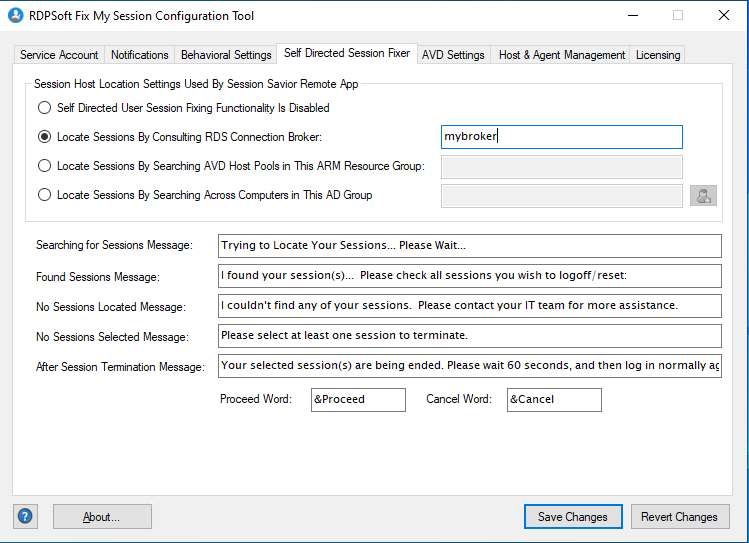749x543 pixels.
Task: Click the Proceed Word text field
Action: (358, 400)
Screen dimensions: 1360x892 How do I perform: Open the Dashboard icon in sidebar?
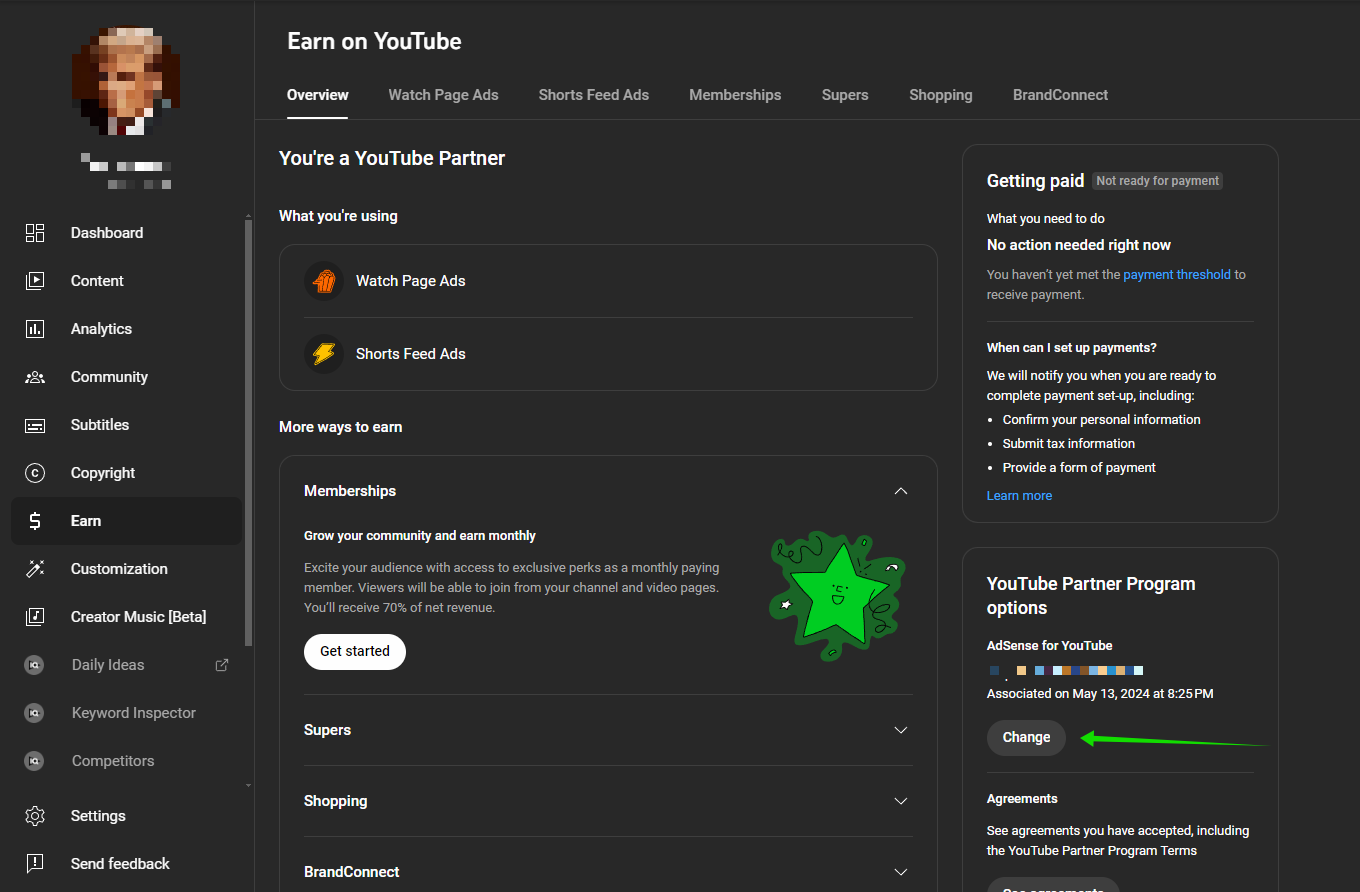click(x=35, y=233)
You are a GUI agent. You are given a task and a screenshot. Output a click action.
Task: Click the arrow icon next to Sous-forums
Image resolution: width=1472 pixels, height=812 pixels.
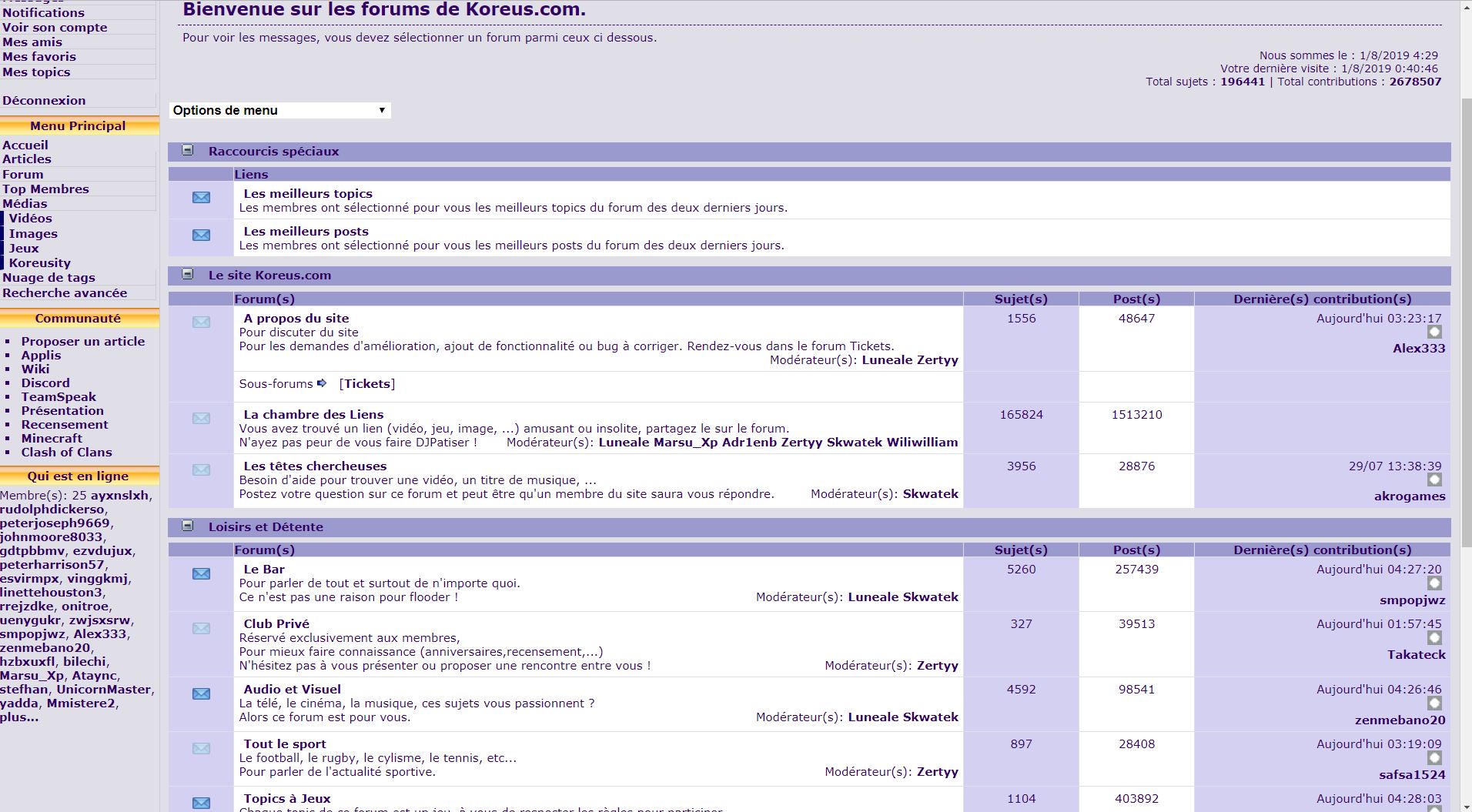pyautogui.click(x=322, y=383)
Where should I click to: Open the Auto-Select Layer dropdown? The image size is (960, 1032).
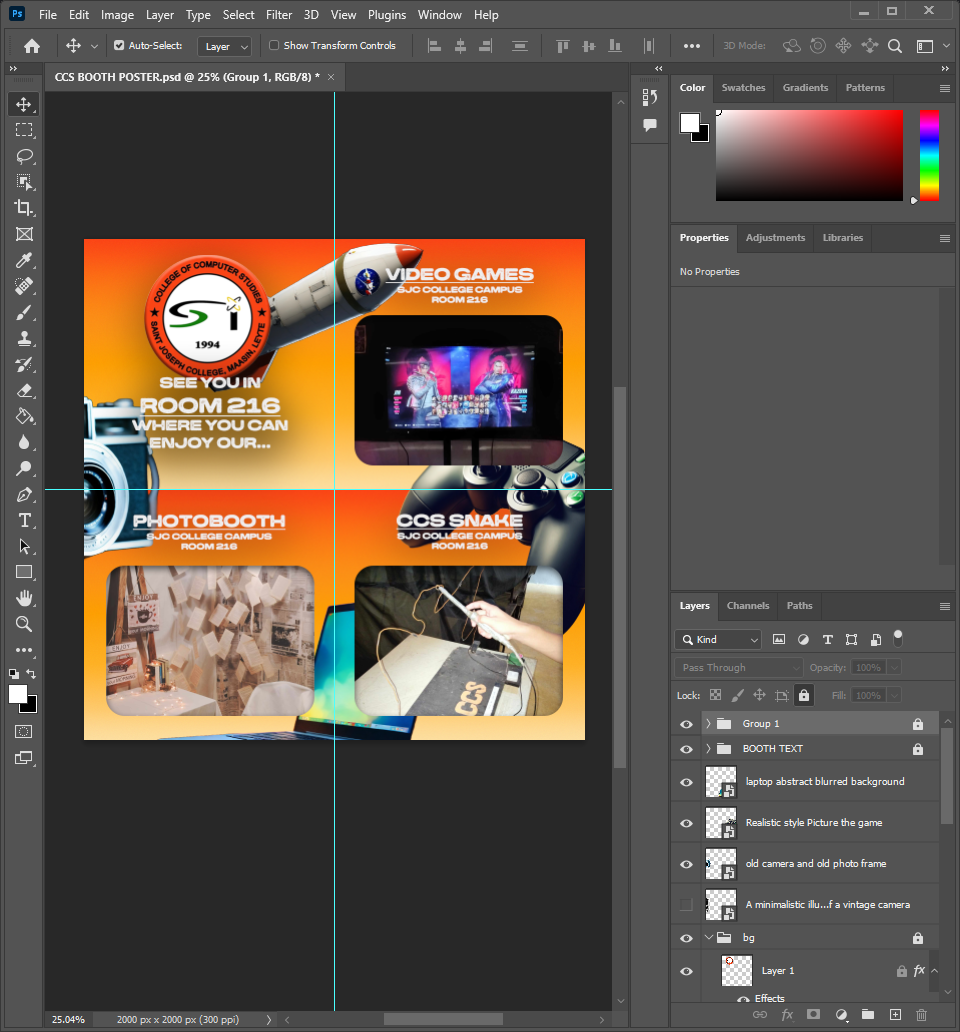[x=224, y=46]
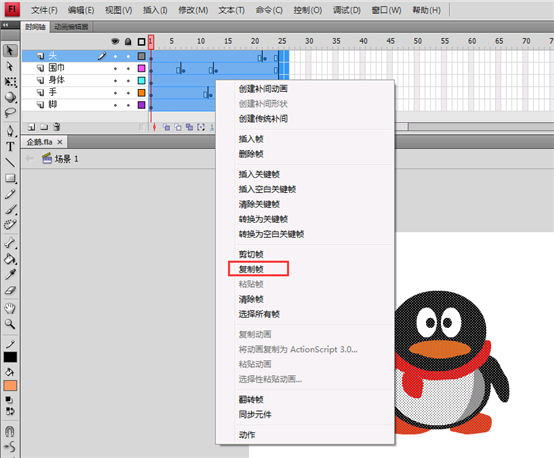Select the Zoom magnifier tool

click(10, 324)
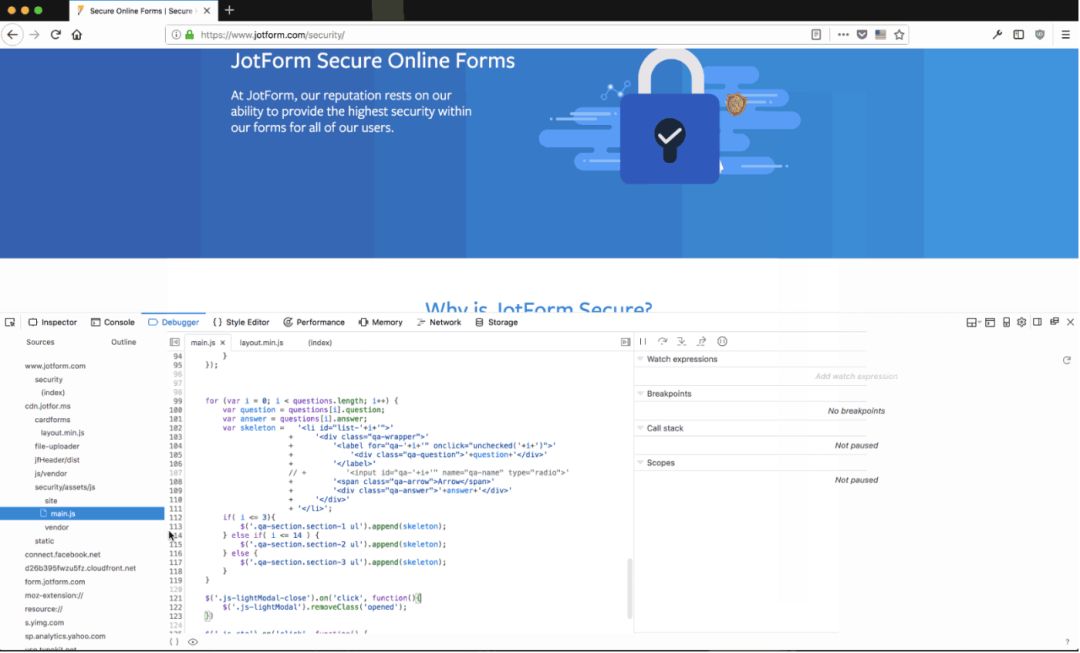Click the code editor vertical scrollbar
This screenshot has width=1080, height=653.
coord(629,588)
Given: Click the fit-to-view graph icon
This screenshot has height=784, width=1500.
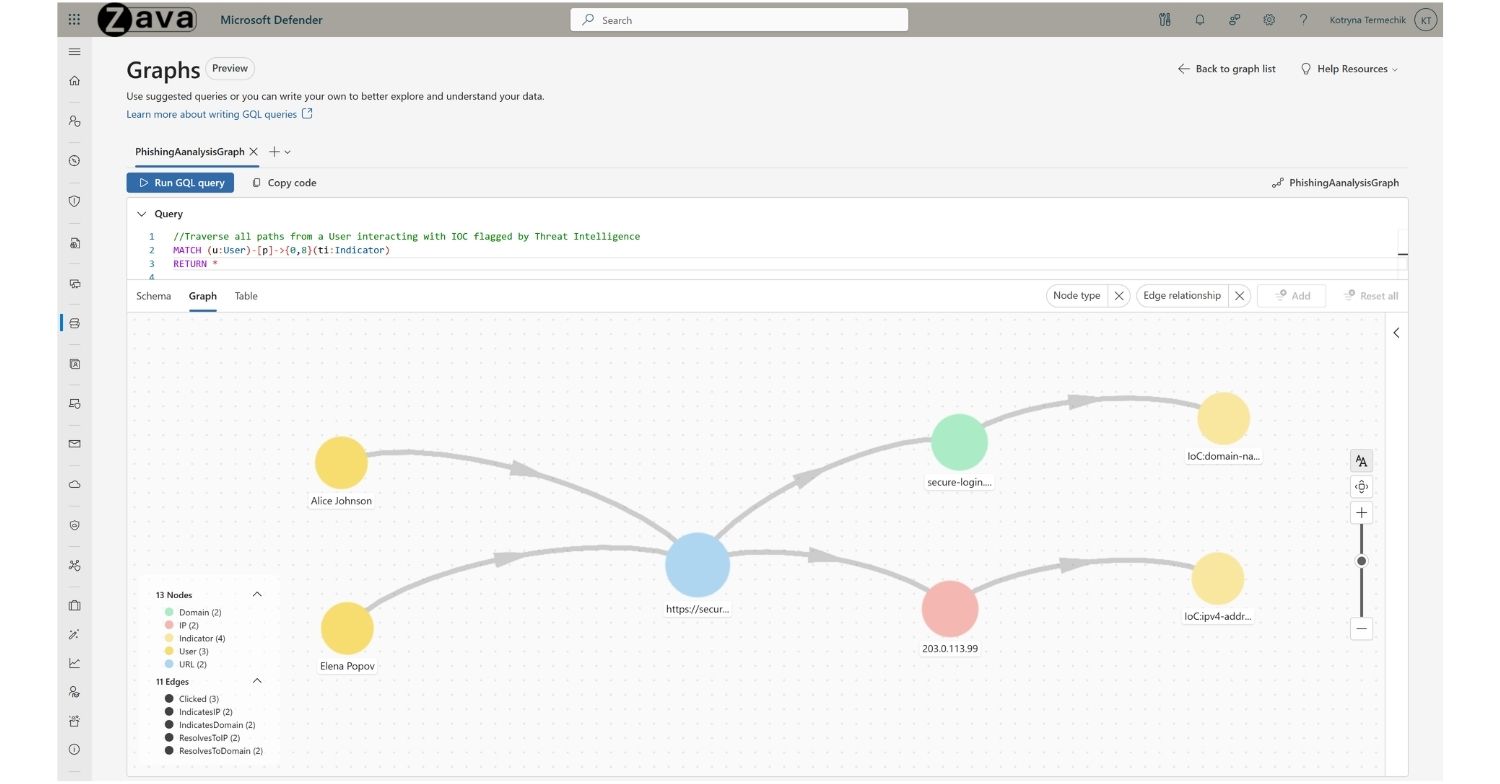Looking at the screenshot, I should click(1361, 487).
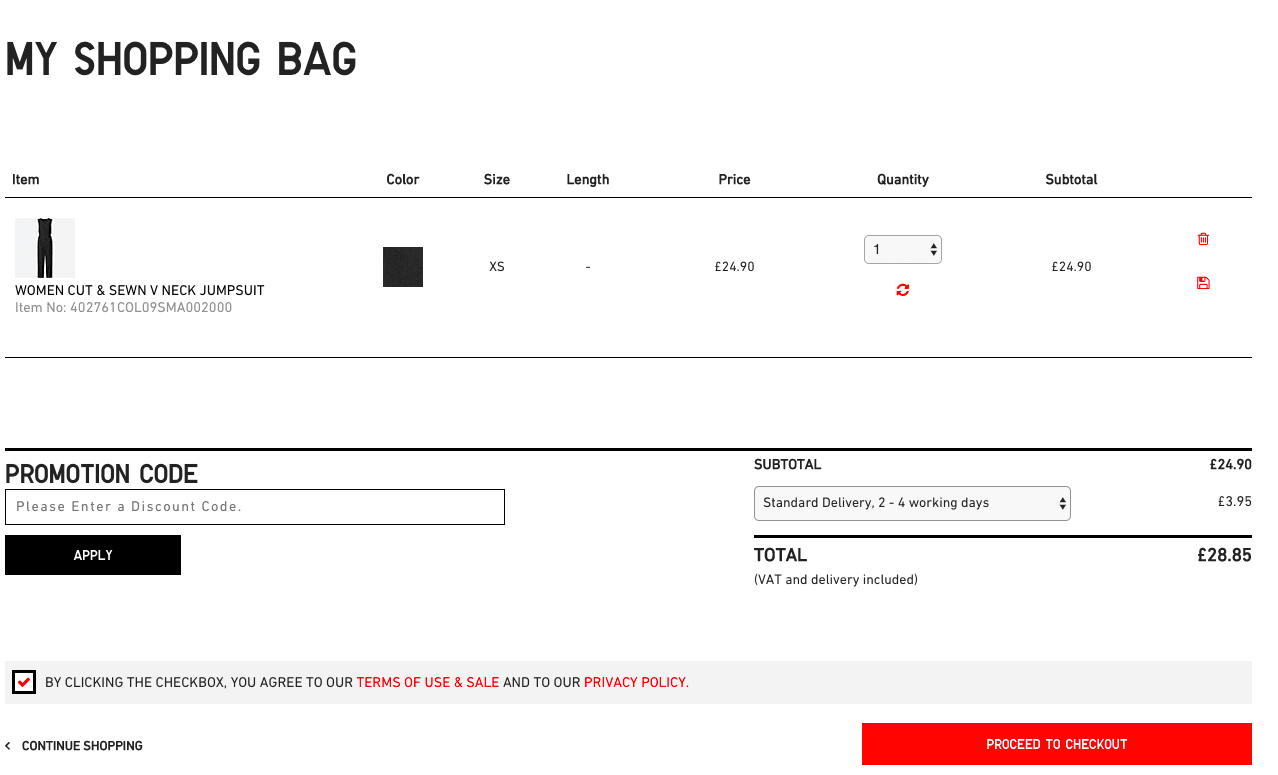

----

* _Task_
Your answer should consist solely of the lines from the line with "Task: Click the arrow" to the final line of the listing, set down word for word, pictures omitted.

* _Problem solution_
Task: Click the arrow icon next to Sous-forums
Image resolution: width=1472 pixels, height=812 pixels.
pyautogui.click(x=322, y=383)
Where should I click to: Open the Auto-Select Layer dropdown? The image size is (960, 1032).
[x=224, y=46]
Select the Zoom magnifier tool

click(10, 324)
Click the code editor vertical scrollbar
This screenshot has width=1080, height=653.
coord(629,588)
Given: Click the fit-to-view graph icon
This screenshot has height=784, width=1500.
Looking at the screenshot, I should click(1361, 487).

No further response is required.